“Peering Down The Abyss of Mel’s Bottomless Hole”

“Peering Down The Abyss of Mel’s Bottomless Hole”

“Peering Down The Abyss of Mel’s Bottomless Hole”

In the heart of Washington state lies a seemingly bottomless pit with a mysterious past, where dead pets allegedly return to life, ice becomes flammable, and even the government might be involved in keeping its true nature hidden.

You know how the Pacific Northwest has a reputation for weird mysteries? Well, buckle yourself in for one of the weirdest stories ever. And while we’re all familiar with Bigfoot and the amazing networks of mushrooms underneath our feet, there’s another mystery just as enthralling, and even more infamous: Mel’s Hole.

Mel Waters phoned in to a late night radio show called Coast to Coast AM and told everyone about this amazing discovery on his property: a hole that appears to go down forever.  And he did mean, fooor-rrevv-verrr

As it turns out, Mel didn’t just happen upon any hole. Local residents and Native American tribes had been aware of it for decades. They described it as a nine-foot-wide opening lined with brick walls that dropped about 15 feet before fading into darkness. Folks in the region nicknamed it “the Devil’s Hole” and, frankly, who could blame them? There wasn’t much warm and fuzzy about it.

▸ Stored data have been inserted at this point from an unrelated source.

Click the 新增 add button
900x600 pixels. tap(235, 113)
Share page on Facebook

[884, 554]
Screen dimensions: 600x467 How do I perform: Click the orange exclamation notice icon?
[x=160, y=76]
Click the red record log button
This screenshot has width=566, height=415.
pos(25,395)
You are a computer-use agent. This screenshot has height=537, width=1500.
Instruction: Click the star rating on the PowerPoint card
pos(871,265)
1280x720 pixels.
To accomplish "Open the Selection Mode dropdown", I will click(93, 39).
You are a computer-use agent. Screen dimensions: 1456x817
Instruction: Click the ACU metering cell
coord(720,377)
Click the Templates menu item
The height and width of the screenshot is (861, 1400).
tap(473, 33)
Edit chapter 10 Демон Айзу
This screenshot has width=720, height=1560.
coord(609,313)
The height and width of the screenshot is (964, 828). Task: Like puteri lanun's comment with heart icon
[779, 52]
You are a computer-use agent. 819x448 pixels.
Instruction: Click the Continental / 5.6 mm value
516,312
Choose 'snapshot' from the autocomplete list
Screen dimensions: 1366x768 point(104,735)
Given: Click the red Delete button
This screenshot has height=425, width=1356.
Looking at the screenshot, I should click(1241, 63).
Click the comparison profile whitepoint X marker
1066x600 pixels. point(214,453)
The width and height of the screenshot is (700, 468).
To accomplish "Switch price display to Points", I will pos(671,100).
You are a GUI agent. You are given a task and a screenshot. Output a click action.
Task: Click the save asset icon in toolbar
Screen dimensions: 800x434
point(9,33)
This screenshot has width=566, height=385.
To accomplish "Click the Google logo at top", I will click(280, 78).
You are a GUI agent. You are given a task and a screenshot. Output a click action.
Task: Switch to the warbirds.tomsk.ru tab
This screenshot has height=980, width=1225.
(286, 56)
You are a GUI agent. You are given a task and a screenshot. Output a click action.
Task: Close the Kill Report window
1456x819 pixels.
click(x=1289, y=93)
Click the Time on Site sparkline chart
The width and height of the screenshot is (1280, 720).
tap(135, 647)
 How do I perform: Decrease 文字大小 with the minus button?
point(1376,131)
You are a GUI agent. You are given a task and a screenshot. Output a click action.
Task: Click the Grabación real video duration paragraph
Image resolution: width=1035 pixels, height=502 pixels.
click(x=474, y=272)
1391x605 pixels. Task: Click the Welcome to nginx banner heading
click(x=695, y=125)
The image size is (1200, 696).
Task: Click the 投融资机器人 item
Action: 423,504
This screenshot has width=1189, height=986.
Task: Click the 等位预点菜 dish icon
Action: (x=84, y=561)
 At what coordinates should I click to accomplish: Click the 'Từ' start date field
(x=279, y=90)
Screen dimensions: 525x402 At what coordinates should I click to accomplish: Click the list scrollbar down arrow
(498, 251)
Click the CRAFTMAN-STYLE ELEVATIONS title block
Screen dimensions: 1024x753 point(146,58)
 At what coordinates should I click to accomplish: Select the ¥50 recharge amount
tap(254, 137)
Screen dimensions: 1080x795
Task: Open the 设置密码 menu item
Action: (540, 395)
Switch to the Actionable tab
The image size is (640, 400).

The people who lived around Manastash Ridge during those days had a more mundane response to the strange pit – they started using it as a convenient trash dump. At first it was just regular trash, then it was larger items like broken furniture, then broken appliances like washing machines and refrigerators, and even dead pets… but for some reason, no matter how much they tossed in to the hole, it never filled up – not even a little bit, as people could still not see the bottom. They couldn’t even hear the thud of something heavy hitting the bottom. 

Mel wasn’t the kind of guy to blindly accept a mysteriously infinite pit and move on. He wanted to see how deep this thing really went. A fisherman by trade, and armed with a ton of nylon fishing line (we’re talking thousands upon thousands of feet of it), he attempted to reach the bottom of the hole.  He let down the line, reached the end, and attached another reel of line to the end, and so on until he had let out 80,000 feet of line — roughly 15 miles down — and still hadn’t reached the bottom. The pit was more than 15 miles deep, and still no bottom to be found.

You may have noticed how animals sometimes or see things that we humans can’t.  The local wildlife wouldn’t go near the hole – and would freak out if forced near it. Mel’s dogs would literally plant their paws on the ground and refuse to go anywhere close to it. Oddly, birds wouldn’t fly over the hole. And the only evidence of animals near the hole at all, were a few bones strewn around the entrance – maybe or maybe not from the animal carcasses tossed in by townsfolk.  Hardly reassuring.

Mel’s experiments only increased the mystery. If you were to shout into a normal hole, if it’s deep enough you’d hear the echo of your voice – but Mel’s Hole apparently never learned of that rule. Shout in, and you hear nothing return. Put a radio close to the hole, and you are no longer hearing local radio stations – you are somehow hearing music from decades past… but not just an Oldies station.  All of the broadcasting seemed to come from decades previous, as if you were listening through a time portal.  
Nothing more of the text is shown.